= Podanur Railway Division =

Podanur was located four miles to the southeast of Coimbatore in the Indian state of Tamil Nadu, and is now a suburb of that city. The Podanur railway division dates back to the construction of the railway station at this town by the then Madras Railway, which later became the South Indian Railway broad gauge (BG) Jalarpet-Mangalore Mainline. Following the further developments by Madras Railway in the Mangalore-Malabar region, Shoranur-Cochin Section, Bangalore, Kolar Gold Fields railway, Nilgiri Mountain Railway, a division has been established encompassing of these regions around 1901 post acquisition of the East Coast State Railway by the Madras Railway.

==Establishment and operation==
Podanur Railway Junction was established by the Madras Railway Company in 1863. It was the third functional railway station within the boundaries of the present day Tamil Nadu behind the Royapuram.

Madras Railway had two Divisions i.e. Madras Division and Podanur division. It was the coming of the South Indian Railway towards the end of the 19th century that brought about the magical transformation. Because of its central location, between Madras to Cochin, Madras to Mangalore, Ooty's Nilgiris Mountain Railway, down to the southern parts of the then Madras Presidency, it became the second important centre of the South Indian Railway system after Madras being the headquarters. Podanur had the vital Railway Workshop, till 1940. From 1940 its importance began to decrease when the main Railway workshop was gradually shifted to Golden Rock Trichnopoly and just as a consolation prize the Signal and Telecom workshop was left behind!

After the formation of India's first Railway Zone i.e., Southern Railway in 14 April 1951, Podanur became officially the first railway division of India as well as Indian Railways because the division was in existence since Madras Railways and directly became a railway division under the newly formed zone.
==Dissolution and new headquarters==
Till 30 August 1956, this division was functioning with the headquarters at Podanur but on 31 August 1956, the divisional headquarters has been shifted to the Olavakkode Junction (i.e. the present day Palakkad Junction) which is a Suburbs of the Palakkad and renamed as Palakkad Railway Division.

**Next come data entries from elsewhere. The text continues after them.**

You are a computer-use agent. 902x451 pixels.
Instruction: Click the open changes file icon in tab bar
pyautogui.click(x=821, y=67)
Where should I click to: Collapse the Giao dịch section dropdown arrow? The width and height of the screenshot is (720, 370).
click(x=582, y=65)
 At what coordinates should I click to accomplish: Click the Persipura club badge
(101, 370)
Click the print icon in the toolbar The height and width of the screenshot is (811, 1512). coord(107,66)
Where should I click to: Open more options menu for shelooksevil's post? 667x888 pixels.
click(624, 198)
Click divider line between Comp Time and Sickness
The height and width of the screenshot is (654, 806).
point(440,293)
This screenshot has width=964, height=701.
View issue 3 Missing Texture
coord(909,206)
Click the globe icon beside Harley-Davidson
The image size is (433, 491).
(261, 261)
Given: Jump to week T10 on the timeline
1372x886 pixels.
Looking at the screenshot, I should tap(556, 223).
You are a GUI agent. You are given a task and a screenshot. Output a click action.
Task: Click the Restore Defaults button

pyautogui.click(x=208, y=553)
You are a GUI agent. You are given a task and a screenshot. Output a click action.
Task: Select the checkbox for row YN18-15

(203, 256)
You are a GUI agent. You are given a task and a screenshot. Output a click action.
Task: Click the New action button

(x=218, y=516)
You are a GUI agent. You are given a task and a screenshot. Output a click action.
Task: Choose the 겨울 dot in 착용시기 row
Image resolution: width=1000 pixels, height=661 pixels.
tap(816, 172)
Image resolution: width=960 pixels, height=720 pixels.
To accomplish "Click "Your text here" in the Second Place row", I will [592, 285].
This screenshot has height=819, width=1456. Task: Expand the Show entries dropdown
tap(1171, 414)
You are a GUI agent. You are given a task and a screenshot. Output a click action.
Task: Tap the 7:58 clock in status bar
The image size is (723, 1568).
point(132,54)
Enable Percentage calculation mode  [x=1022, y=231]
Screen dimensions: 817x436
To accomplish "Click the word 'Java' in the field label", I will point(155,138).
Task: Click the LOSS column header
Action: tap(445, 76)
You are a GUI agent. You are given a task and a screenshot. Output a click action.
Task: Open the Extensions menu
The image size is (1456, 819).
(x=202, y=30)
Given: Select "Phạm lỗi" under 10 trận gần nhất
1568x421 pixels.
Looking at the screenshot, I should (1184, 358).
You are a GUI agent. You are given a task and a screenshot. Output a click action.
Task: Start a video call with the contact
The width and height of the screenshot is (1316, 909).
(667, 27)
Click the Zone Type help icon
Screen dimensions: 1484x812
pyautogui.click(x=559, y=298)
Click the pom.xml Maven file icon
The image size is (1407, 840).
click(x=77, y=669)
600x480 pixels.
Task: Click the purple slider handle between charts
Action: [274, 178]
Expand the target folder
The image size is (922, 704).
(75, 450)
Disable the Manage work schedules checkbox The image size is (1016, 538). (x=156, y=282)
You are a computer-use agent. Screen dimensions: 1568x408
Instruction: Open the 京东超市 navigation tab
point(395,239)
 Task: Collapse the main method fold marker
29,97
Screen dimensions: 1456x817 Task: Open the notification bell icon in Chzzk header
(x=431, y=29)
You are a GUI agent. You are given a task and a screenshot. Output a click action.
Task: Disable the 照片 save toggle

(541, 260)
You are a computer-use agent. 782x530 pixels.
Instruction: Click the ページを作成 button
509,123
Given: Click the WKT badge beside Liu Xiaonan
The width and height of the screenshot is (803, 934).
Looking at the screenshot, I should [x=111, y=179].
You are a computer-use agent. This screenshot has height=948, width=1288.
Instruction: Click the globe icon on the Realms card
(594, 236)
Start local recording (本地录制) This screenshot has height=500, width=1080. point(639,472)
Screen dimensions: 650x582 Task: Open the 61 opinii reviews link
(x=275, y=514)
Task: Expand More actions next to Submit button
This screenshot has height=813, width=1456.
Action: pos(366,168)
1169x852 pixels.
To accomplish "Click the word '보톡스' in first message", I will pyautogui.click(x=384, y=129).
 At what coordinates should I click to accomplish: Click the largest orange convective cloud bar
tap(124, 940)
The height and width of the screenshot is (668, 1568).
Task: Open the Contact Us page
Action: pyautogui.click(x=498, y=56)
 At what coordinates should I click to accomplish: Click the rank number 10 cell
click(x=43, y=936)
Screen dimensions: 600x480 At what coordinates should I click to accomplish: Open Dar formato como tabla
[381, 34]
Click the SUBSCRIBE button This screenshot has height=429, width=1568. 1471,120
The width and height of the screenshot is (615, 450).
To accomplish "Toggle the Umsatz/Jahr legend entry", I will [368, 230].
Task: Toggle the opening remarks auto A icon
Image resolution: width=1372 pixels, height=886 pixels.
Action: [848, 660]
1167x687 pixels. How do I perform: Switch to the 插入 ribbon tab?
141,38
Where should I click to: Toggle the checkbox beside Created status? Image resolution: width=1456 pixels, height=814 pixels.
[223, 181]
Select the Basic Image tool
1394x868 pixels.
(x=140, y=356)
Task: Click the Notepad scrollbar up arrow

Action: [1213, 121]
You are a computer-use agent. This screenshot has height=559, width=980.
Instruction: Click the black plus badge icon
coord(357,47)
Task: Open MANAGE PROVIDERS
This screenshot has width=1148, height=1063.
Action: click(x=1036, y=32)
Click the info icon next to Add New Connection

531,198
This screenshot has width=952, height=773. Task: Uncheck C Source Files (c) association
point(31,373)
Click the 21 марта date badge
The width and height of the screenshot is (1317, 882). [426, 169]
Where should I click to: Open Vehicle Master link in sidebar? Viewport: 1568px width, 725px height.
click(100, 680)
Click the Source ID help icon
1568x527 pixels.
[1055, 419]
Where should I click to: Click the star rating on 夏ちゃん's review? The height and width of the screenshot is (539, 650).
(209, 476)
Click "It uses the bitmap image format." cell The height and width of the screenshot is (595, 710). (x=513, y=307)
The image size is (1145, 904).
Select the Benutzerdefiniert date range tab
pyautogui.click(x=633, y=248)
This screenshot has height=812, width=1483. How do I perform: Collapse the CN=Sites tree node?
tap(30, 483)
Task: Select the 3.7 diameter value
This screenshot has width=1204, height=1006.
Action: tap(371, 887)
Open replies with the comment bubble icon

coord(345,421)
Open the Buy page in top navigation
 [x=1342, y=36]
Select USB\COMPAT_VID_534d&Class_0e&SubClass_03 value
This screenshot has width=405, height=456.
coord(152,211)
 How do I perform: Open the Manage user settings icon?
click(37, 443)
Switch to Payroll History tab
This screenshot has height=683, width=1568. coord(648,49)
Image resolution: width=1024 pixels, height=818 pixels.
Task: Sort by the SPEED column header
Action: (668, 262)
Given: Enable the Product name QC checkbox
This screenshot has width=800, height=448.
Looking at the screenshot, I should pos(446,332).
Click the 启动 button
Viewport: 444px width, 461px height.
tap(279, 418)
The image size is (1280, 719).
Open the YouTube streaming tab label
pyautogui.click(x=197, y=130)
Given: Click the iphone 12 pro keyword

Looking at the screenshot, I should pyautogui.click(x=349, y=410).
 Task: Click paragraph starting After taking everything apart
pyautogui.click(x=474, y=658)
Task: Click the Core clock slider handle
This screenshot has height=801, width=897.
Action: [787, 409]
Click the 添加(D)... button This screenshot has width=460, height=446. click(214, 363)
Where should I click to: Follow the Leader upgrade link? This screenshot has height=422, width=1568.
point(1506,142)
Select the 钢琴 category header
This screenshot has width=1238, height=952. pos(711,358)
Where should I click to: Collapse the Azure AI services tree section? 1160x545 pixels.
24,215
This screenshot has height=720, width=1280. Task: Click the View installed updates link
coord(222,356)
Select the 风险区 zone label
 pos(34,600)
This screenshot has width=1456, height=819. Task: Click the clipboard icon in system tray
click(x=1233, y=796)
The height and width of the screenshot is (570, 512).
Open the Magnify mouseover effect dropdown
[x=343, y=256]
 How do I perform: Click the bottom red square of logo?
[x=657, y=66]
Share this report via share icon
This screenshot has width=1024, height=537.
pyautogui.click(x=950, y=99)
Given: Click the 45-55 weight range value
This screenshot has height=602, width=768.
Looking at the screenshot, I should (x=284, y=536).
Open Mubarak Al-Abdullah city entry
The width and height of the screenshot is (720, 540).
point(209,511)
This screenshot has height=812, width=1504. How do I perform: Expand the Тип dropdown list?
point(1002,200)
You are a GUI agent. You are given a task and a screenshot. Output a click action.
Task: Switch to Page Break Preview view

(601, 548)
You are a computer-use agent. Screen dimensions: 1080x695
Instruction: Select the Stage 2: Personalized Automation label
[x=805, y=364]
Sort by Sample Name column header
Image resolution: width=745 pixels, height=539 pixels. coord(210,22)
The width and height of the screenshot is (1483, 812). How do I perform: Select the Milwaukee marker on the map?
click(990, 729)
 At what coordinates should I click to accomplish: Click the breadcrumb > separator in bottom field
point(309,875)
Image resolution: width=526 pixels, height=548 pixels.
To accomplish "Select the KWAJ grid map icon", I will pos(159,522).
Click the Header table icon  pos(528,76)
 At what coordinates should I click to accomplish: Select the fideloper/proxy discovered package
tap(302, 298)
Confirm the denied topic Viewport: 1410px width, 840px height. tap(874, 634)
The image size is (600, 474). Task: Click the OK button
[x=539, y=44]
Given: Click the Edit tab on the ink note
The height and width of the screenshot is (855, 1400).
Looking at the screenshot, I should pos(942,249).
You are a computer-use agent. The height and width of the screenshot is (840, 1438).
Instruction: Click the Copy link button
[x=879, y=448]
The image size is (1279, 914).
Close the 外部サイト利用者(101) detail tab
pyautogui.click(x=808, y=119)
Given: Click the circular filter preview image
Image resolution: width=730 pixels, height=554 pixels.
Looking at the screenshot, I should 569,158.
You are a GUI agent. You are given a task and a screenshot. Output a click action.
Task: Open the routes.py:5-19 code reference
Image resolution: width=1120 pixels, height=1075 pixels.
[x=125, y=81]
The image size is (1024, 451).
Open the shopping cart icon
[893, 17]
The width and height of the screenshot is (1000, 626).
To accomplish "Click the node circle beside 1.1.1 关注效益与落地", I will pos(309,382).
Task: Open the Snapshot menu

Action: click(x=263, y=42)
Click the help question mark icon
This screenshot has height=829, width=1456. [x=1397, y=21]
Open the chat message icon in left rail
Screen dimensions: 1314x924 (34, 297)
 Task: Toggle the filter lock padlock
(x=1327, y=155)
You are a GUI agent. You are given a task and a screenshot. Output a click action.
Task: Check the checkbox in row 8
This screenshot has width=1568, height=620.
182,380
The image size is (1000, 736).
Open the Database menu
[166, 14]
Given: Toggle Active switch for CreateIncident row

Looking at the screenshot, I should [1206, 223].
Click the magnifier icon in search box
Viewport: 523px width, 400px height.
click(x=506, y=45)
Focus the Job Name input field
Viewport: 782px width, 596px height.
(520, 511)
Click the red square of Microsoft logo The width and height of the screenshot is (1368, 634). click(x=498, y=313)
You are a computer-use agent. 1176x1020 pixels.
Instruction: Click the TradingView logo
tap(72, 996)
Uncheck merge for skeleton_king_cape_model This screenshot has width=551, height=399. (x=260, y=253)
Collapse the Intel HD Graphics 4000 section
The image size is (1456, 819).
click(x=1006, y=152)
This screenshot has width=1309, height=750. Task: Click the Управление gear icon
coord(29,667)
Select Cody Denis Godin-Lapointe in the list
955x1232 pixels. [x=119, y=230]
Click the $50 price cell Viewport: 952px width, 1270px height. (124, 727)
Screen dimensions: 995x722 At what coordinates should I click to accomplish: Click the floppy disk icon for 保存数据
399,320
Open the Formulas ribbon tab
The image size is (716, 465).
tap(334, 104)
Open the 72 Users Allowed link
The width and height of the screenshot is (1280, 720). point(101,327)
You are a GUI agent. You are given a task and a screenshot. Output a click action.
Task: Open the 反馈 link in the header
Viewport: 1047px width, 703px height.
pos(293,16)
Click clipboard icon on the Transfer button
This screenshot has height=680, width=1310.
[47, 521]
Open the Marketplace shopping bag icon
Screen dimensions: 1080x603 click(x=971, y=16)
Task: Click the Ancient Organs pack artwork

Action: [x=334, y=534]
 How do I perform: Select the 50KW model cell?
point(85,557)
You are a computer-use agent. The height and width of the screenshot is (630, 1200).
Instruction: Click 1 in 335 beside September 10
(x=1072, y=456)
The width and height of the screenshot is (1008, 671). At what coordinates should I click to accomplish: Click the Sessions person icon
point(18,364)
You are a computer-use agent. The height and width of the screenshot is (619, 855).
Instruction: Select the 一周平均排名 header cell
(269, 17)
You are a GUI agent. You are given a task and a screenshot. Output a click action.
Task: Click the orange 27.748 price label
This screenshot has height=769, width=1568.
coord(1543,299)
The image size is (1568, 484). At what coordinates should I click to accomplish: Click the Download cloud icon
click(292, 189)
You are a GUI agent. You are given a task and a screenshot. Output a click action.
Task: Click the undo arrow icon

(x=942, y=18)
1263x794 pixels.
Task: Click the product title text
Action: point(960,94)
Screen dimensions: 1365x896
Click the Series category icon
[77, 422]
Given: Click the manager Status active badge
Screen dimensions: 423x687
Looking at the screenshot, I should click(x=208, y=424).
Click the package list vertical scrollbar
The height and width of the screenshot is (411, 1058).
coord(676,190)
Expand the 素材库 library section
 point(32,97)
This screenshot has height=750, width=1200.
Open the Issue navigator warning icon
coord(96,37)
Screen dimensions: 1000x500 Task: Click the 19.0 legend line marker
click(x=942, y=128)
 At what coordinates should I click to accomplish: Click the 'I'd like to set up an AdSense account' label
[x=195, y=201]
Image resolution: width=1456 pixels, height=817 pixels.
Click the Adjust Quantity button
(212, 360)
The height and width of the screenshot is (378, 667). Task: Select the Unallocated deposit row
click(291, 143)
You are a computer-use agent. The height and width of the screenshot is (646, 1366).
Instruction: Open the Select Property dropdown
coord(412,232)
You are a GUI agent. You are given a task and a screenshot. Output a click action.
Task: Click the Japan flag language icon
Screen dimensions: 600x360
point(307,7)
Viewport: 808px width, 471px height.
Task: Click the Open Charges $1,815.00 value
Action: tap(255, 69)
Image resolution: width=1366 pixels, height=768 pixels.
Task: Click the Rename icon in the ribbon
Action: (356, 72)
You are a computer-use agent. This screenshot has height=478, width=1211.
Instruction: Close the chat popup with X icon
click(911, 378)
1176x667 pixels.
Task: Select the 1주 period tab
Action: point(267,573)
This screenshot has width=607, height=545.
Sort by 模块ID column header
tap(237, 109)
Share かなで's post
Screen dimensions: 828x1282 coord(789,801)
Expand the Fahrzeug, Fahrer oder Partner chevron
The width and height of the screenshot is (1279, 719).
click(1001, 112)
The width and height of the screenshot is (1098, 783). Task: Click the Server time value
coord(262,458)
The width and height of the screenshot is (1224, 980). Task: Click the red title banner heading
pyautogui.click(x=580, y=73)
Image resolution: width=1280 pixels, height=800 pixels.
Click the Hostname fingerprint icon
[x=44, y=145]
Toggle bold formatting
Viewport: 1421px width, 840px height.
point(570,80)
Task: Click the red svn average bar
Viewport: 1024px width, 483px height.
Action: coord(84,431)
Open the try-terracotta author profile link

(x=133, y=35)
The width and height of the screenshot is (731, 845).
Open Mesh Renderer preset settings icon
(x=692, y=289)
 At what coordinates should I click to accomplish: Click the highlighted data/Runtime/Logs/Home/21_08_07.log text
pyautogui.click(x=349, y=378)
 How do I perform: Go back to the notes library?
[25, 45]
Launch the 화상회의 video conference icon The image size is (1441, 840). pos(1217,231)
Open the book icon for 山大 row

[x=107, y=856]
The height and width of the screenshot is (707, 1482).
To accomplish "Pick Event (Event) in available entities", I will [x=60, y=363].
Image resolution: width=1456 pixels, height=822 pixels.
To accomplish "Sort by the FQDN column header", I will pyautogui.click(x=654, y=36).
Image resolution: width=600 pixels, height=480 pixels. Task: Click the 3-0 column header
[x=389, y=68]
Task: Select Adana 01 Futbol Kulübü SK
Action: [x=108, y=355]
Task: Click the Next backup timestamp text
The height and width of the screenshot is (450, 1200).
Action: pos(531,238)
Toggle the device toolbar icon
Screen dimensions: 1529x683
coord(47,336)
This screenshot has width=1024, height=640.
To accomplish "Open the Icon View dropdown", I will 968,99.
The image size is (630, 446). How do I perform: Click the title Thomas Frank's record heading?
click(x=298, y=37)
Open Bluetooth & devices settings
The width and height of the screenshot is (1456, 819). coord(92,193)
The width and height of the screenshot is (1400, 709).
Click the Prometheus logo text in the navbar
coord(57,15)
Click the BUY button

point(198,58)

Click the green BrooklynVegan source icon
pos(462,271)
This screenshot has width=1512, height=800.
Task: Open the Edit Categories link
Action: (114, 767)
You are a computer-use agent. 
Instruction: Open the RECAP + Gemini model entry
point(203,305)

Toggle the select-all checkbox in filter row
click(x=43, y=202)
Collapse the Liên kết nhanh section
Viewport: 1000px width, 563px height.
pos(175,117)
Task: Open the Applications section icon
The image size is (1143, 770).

Hon'ble Deputy Railway Minister Shri Alagesan announce in parliament to introduce a new railway divisional system on the Southern Railway with headquarter in the Kerala area in which the hon. Member is interested at Olavakkode. The Podanur Division got dissolved since then, but still the Olavakkode divisional control office (i.e. headquarters) has been functional in Podanur till 1958 and later shifted to Olavakkode. The new Olavakkode divisional headquarters has been inaugurated in Palakkad in August 1962 and till then, it has been functioning in a temporary building in Olavakkode.